Lawn

To Nurture Nature, Neglect Your Lawn

“Nothing is so beautiful as Spring,” the poet Gerard Manley Hopkins wrote, “When weeds, in wheels, shoot long and lovely and lush.” I say that poem to myself every day now because I can’t think of any place more beautiful than the American South in springtime.

April 15, 2019 | Source: The New York Times | by Margaret Renkl

Why poison the earth when you can have wildflowers at your feet and songbirds in your trees without even trying?

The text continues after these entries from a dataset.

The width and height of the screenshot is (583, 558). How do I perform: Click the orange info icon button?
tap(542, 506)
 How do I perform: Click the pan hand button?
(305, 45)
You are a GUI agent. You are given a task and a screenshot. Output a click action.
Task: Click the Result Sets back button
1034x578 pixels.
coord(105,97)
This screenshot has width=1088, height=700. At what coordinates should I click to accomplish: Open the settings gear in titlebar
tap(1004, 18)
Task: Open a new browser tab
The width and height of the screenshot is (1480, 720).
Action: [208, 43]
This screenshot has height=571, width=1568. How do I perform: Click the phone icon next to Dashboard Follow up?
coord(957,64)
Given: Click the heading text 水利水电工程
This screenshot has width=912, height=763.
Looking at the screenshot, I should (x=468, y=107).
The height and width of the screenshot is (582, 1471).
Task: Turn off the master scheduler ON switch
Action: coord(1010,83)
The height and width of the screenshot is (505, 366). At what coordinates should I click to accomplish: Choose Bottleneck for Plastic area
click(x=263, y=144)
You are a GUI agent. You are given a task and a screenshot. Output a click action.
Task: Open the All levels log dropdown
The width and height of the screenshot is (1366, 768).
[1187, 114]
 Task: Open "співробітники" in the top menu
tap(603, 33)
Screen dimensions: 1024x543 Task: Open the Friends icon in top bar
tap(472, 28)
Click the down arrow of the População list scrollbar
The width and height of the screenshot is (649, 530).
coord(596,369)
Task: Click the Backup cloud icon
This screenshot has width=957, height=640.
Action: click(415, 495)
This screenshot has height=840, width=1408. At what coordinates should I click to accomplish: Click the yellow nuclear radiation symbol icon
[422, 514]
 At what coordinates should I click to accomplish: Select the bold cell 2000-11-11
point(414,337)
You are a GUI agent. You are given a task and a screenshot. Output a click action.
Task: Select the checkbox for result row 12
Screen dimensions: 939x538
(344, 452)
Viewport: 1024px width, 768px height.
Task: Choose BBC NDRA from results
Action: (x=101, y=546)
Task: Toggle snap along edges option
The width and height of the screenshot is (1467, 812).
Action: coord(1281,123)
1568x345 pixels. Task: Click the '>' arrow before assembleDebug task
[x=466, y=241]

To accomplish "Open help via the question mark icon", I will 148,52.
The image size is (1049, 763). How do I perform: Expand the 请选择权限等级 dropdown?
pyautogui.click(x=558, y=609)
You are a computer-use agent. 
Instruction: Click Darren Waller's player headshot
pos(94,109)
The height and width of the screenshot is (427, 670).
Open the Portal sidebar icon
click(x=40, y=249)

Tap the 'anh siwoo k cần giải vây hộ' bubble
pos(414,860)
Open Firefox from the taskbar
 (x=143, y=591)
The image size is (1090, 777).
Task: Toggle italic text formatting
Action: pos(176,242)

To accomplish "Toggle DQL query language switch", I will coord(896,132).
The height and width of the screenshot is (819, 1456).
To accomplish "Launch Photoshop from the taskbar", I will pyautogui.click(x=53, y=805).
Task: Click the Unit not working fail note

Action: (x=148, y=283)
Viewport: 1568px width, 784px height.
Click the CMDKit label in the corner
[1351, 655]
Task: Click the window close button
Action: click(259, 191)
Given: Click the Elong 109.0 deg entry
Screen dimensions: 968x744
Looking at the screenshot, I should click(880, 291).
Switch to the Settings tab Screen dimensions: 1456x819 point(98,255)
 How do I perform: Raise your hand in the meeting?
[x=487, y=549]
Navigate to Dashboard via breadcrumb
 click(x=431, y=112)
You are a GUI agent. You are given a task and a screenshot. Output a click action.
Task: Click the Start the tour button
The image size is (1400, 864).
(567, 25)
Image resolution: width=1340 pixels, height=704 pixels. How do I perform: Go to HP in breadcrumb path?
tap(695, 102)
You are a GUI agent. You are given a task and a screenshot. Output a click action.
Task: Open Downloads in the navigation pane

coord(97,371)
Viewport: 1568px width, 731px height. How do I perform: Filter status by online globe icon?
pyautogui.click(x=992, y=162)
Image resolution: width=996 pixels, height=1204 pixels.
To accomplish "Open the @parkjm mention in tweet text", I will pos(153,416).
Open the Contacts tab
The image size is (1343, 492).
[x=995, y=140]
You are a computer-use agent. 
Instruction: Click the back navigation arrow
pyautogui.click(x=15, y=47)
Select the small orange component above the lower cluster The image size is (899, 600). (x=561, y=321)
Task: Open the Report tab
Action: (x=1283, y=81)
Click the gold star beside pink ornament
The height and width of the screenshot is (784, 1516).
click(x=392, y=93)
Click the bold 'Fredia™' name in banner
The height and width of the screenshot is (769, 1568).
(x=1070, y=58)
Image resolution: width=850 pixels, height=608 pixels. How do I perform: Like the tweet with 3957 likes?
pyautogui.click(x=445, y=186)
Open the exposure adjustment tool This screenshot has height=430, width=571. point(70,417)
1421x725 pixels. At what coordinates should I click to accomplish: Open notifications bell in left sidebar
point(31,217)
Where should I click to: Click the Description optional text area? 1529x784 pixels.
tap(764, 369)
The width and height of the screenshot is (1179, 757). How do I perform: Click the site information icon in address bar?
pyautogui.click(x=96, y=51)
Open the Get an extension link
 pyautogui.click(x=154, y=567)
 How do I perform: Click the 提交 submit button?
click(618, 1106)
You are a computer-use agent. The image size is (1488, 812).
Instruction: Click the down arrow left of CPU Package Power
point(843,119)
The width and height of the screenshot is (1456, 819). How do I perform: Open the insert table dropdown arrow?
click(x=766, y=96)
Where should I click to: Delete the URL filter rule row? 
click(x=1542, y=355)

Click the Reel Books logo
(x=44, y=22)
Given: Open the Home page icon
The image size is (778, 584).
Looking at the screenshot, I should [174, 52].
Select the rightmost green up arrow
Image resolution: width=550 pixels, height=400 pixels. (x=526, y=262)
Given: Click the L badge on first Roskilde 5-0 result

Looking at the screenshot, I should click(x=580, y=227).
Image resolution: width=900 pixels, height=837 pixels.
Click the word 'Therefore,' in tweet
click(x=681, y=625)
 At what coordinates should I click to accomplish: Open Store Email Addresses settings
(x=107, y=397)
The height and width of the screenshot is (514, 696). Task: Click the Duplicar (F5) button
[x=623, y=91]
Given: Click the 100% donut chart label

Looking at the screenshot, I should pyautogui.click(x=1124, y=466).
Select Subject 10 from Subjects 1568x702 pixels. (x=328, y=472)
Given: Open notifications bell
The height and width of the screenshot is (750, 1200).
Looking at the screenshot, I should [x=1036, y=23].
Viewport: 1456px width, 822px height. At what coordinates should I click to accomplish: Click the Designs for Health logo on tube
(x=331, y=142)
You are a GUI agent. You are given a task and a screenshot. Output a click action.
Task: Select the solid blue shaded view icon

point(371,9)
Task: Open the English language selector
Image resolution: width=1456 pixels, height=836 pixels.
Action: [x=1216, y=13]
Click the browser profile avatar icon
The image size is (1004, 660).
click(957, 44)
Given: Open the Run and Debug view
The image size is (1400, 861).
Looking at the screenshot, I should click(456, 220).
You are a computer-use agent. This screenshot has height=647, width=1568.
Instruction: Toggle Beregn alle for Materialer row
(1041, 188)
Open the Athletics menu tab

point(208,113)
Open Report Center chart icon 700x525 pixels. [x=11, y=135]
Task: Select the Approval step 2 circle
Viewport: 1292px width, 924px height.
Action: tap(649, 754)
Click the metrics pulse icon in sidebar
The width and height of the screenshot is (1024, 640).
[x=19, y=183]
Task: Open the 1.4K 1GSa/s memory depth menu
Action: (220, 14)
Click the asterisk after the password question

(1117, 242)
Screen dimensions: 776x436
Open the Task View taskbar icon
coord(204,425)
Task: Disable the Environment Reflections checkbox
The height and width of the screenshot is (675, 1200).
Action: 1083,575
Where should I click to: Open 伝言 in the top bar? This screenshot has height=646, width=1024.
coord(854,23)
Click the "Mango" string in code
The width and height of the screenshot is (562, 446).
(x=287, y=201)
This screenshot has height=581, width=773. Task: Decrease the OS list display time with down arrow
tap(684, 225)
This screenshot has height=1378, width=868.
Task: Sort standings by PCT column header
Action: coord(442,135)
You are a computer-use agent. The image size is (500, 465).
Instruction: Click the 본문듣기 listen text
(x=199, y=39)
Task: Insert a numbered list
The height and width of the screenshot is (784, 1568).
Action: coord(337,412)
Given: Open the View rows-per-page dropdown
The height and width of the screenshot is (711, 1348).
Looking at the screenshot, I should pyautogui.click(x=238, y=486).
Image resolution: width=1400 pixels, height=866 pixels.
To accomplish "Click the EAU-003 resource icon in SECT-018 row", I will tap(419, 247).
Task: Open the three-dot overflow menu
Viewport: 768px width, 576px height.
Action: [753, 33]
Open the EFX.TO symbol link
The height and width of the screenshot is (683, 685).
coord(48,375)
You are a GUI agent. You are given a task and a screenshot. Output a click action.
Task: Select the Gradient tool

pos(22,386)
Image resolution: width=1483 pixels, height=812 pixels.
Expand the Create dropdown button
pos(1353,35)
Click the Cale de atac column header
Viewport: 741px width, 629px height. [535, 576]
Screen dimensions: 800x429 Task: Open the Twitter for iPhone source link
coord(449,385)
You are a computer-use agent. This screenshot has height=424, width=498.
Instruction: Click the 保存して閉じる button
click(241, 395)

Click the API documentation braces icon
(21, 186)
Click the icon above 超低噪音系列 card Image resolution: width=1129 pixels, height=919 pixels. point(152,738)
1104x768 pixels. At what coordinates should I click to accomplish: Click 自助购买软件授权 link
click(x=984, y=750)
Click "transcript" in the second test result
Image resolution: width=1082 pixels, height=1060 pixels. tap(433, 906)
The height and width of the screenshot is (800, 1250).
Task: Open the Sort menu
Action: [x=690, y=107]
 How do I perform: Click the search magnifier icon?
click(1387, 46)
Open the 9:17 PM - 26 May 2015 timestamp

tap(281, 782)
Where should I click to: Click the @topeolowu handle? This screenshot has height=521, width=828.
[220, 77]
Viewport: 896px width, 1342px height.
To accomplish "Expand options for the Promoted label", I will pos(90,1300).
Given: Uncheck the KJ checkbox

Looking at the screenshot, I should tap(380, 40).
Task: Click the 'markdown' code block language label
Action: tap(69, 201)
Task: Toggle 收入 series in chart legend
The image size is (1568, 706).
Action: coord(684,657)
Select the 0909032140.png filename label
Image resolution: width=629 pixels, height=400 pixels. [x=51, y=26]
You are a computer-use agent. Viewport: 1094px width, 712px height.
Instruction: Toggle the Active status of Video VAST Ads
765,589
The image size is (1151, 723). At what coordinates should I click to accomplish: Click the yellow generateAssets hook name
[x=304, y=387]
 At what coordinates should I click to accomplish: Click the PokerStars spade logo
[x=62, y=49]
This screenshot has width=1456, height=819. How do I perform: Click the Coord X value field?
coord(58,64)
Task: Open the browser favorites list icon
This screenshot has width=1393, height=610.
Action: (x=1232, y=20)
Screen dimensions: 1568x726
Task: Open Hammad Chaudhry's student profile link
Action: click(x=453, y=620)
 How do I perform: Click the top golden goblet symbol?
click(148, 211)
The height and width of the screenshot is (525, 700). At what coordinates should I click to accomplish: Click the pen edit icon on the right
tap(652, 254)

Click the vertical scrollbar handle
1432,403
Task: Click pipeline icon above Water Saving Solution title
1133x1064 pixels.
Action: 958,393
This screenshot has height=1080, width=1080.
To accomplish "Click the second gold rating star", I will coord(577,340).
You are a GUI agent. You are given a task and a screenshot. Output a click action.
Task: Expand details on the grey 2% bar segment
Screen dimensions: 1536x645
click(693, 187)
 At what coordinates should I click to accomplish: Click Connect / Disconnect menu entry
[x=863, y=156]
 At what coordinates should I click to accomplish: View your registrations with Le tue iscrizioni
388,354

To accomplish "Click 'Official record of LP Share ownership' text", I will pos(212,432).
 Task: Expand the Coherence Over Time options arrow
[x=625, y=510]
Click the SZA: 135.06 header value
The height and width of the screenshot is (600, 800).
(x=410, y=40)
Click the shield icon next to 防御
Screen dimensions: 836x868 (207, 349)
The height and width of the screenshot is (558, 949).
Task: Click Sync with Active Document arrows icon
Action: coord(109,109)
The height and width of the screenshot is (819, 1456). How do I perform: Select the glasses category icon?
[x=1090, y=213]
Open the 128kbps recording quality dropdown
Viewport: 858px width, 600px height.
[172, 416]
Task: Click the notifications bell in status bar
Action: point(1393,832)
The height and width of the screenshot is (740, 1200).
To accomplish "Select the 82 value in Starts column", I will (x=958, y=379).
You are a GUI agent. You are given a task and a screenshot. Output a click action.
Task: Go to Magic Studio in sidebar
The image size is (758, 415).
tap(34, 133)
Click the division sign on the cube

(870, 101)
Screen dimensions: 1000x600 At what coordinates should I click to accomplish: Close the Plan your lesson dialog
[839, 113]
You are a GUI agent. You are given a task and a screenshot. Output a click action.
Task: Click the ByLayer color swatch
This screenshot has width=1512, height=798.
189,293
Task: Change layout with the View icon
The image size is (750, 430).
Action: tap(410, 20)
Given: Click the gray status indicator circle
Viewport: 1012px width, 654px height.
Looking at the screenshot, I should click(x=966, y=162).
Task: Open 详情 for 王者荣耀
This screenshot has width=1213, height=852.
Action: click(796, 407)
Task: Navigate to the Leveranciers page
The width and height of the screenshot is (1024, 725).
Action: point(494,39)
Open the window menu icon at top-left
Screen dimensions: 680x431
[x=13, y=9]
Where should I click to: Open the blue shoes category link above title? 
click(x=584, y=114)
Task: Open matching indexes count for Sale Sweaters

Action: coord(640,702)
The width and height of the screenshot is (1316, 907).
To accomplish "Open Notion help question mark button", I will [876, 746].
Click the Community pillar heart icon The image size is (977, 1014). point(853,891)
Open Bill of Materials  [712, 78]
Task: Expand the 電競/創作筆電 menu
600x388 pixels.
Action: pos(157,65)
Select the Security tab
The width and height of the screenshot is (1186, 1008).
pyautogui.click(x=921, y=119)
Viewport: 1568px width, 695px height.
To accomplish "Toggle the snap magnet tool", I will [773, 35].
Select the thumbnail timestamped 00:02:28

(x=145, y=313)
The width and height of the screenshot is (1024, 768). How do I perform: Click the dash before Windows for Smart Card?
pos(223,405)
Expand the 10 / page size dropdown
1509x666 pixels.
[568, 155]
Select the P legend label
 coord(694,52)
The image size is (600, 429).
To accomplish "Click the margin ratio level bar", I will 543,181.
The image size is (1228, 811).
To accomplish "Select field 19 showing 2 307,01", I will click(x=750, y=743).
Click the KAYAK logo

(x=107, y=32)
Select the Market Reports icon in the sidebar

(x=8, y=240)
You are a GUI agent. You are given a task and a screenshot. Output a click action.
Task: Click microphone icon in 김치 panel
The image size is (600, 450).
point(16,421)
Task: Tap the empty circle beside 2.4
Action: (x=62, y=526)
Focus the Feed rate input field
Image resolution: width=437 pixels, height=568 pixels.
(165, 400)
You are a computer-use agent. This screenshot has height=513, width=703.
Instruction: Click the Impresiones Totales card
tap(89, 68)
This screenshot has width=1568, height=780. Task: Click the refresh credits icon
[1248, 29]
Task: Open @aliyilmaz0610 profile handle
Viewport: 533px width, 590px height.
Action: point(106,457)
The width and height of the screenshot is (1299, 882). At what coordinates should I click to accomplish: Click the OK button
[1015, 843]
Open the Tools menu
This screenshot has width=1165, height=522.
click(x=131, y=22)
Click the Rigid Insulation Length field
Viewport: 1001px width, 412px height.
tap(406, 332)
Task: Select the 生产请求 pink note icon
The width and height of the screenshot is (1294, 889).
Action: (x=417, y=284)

“Nothing is so beautiful as Spring,” the poet Gerard Manley Hopkins wrote, “When weeds, in wheels, shoot long and lovely and lush.” I say that poem to myself every day now because I can’t think of any place more beautiful than the American South in springtime.

The flowering trees — dogwoods and redbuds and serviceberries, the crab apples and peaches and cherries — are in full glory, and the woody shrubs, cascading with blossoms, are like something out of a fairy tale: forsythia and quince and lilac and bridal veil spirea. Every time it rains here, the streets are paved with petals.

But the flowers I love best are the tiny ones, so tiny they’re mostly invisible from a car window. Exquisite little flowers, most of them smaller than my pinkie fingernail, are blooming all around my house right now, and they have wonderful names: woodland violet, spring beauty, daisy fleabane, pitcher’s stitchwort, bird’s eye speedwell, yellow wood sorrel, purple dead nettle, creeping Charlie, stickywilly, dandelion and a host of others I can’t name.